How to Generate PDFs from HTML with Python-PDFKit (HTML string, HTML File and URL)

Introduction

PDFs are one of the most commonly used formats, supported by all operating systems, and can be opened and viewed on any device without any compatibility issues.

HTML on the other hand, is the backbone for web content, it enables the creation and accessibility of interactive content across different platforms.

Generating PDFs from HTML can be useful for dynamic content like reports and invoices. Together you can benefit from the flexibility of HTML and reliability and security of the read-only format of the PDF.

In this article, we will introduce another tool that can be used to automate PDF generation from HTML in Python. PDFKit is another Python library that can be used to convert HTML pages into PDFs.

Python-PDFKit wraps the wkhtmltopdf command line tool. PDFKit is easy to use and can handle complex PDF generation tasks like tables and multi-page documents.

What’s Python-PDFKit

Python-PDFKit is a Python wrapper around the popular wkhtmltopdf command-line tool, which is used to convert HTML content into PDF files. It allows developers to generate PDFs from HTML content easily and programmatically, making it ideal for generating documents like invoices, reports, or printable pages for web applications.
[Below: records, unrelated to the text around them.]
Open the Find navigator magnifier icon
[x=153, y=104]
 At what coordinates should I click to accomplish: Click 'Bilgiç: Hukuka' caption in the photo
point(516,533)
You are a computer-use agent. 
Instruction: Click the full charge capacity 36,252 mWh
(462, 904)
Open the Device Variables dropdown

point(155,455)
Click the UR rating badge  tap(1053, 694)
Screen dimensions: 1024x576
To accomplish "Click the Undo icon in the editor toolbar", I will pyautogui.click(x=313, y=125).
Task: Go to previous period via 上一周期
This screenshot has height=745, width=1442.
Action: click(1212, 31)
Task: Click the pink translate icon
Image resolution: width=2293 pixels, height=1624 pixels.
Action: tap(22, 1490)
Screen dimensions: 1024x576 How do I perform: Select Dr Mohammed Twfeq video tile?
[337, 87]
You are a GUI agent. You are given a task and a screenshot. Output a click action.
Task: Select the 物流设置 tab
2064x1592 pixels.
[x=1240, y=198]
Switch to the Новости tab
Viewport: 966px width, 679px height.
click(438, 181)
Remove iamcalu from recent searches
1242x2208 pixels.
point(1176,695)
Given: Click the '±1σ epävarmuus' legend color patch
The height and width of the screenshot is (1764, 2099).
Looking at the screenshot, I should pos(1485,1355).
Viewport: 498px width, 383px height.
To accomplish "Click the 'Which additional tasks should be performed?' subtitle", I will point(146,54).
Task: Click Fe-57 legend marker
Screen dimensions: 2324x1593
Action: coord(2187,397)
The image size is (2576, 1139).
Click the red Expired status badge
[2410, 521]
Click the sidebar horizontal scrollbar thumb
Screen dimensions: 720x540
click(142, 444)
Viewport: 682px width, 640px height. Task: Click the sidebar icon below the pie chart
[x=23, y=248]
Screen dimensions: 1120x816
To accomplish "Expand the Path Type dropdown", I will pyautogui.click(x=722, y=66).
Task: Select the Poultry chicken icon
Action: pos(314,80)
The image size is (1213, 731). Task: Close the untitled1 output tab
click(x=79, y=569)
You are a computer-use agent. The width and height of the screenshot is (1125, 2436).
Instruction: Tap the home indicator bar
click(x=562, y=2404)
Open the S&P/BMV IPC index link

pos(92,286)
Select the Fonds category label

Here’s a more detailed overview:

Key Features

  • HTML to PDF Conversion: PDFKit takes HTML content (which can be a URL, a local HTML file, or raw HTML string) and converts it to a PDF document.
  • wkhtmltopdf Backend: It relies on the wkhtmltopdf tool, which uses WebKit rendering engine to accurately render HTML content and convert it to PDF. This makes the output visually close to what you’d see in a web browser.
  • Customization Options: PDFKit allows for several customization options, such as:
    • Page size, margins, and orientation.
    • JavaScript execution delay (useful for rendering pages with dynamic content).
    • Adding headers and footers.
    • Customizing the output (e.g., page numbers, watermarks).

Installation and Setup

i. Installation of PDFKit

Installing PDFKit is simple as it’s a Python library. First, we need to create our Python virtual environment, the process is simple, you can find out more about it using this link.

You can install pdfkit using pip:

pip install pdfkit

ii. Installation of wkhtmltopdf

The second step is to install the dependencies, as PDFKit relies on wkhtmltopdf to perform HTML conversion to PD, We need to ensure that wkhtmltopdf is installed on your operating system.

On Mac, you can use the following command with Homebrew:

brew install --cask wkhtmltopdf

On Linux, use the following command:

sudo apt-get install wkhtmltopdf

On Windows, you can download the latest installer from here and set the path for your installation in the Windows PATH environment variable.

Now run the following command to check for the correct installation:

wkhtmltopdf --version

This should print the version of wkhtmltopdf installed.

Generate PDFs with PDFKit from String

Generating PDF from HTML is a simple task when dealing with PDFKit, Here is a basic example of using PDFKit to create a PDF from a string of HTML.

import pdfkit

# Convert HTML string to PDF using PDFKit
html_string = """
<html>
<head><h1>Hello, World!</h1></head>
<body>This PDF is generated using PDFKit</body>
</html>
"""
pdfkit.from_string(html_string, 'test.pdf')

This will generate a PDF file named “test.pdf” and contain the HTML translation of the text provided.

Congratulations, you have completed your first steps in generating PDF from an HTML using PDFKit.

Generate PDFs with PDFKit from HTML file and URL

Generating a PDF from HTML using PDFKit can be done in more than one way. In the previous section, we demonstrated how to create a PDF from an HTML string. This was only one way to use PDFKit. Another way to use PDFKit is to provide a file containing the HTML code you want to convert to a PDF.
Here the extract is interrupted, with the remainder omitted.